Permanent residency requirement was not met by Chief

Current Chief of Cowessess First Nation was evicted from house on Reserve because of non-payment of rent. Current Chief lived in Regina and no longer had home on Reserve. Current Chief maintained farmland that he worked on Reserve and kept equipment on land. Motion was passed to transfer unit to current Chief. Tenant refused to vacate unit and current Chief was unable to take occupancy. Current Chief refused to call meeting to discuss issues with respect to his residency and Cowessess First Nation #73 Custom Election Act. Current Chief was not allocated house on Reserve. Band Council refused to order by-election to fill position of Chief. There was dispute about whether position of Chief was vacant by operation of law, which concerned current Chief’s compliance with residency requirements set out in Act. Applicants sought judicial review. Application granted. Position was deemed vacant. Respondents did not adduce sufficient evidence to show traditional understanding of permanent residence. Relevant provisions of Act required physical presence of Chief on Reserve. Record showed current Chief did not take up residence on Reserve. Permanent residency requirement was not met. Current Chief did not take up permanent residence on Reserve within three-month time period required by Act, which triggered article of Act that mandated that when person elected as Chief did not take up permanent residence as required by Act, position of Chief was deemed vacant.
Ferguson v.

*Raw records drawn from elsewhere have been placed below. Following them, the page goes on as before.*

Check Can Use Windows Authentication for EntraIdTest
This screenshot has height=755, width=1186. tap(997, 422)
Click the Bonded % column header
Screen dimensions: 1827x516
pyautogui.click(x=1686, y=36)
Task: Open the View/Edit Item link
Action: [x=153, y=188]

Lavallee (Jun. 13, 2014, F.C., E. Heneghan J., File No. T-1412-13) 242 A.C.W.S. (3d) 756.

Selection and Admission

No basis for amateur diagnosis as officer had no expertise in field of psychiatry

Foreign national, aged 26, was citizen of China who came to Canada on student visa in 2005 after her mother died. Foreign national suffered from mental illness, which according to psychiatrist could be controlled, but not cured. Between December 2008 and September 2010, foreign national was admitted to psychiatric wards on five occasions. Foreign national subsequently enrolled in college and was residing at home of senior official in psychiatric department of major Toronto hospital. In denying humanitarian and compassionate claim, officer found that foreign national’s psychotic depression/lapse was result of separation anxiety as consequence of travelling alone to new country and that it was reasonable that her psychosis would diminish when she was back in her native culture and language and among family and friends. Officer also found that China had sufficient medical resources reasonably available to foreign national to treat her mental illness. Foreign national applied for judicial review. Application granted. Immigration Officer made fatal error in coming to his own conclusions on source of foreign national’s psychiatric problems. It was determination made in absence of any evidence to support finding that source of psychiatric problems was culture shock of coming to Canada. There was no basis for amateur diagnosis as officer had no expertise in this field, and there was no medical evidence to support this diagnosis. Culture shock had exacerbated foreign national’s medical problems, but was not found to be root cause. Officer’s conclusion that return to China would be tantamount to cure was unsupported and bizarre. In considering evidence of mental health treatment in China, officer focused exclusively on services in Shanghai and Beijing and failed to link those few facilities identified with foreign national’s ability to access them from her home city.
Li v. Canada (Minister of Citizenship and Immigration) (Jun. 6, 2014, F.C., Michael L. Phelan J., File No. IMM-4109-13) 241 A.C.W.S. (3d) 430.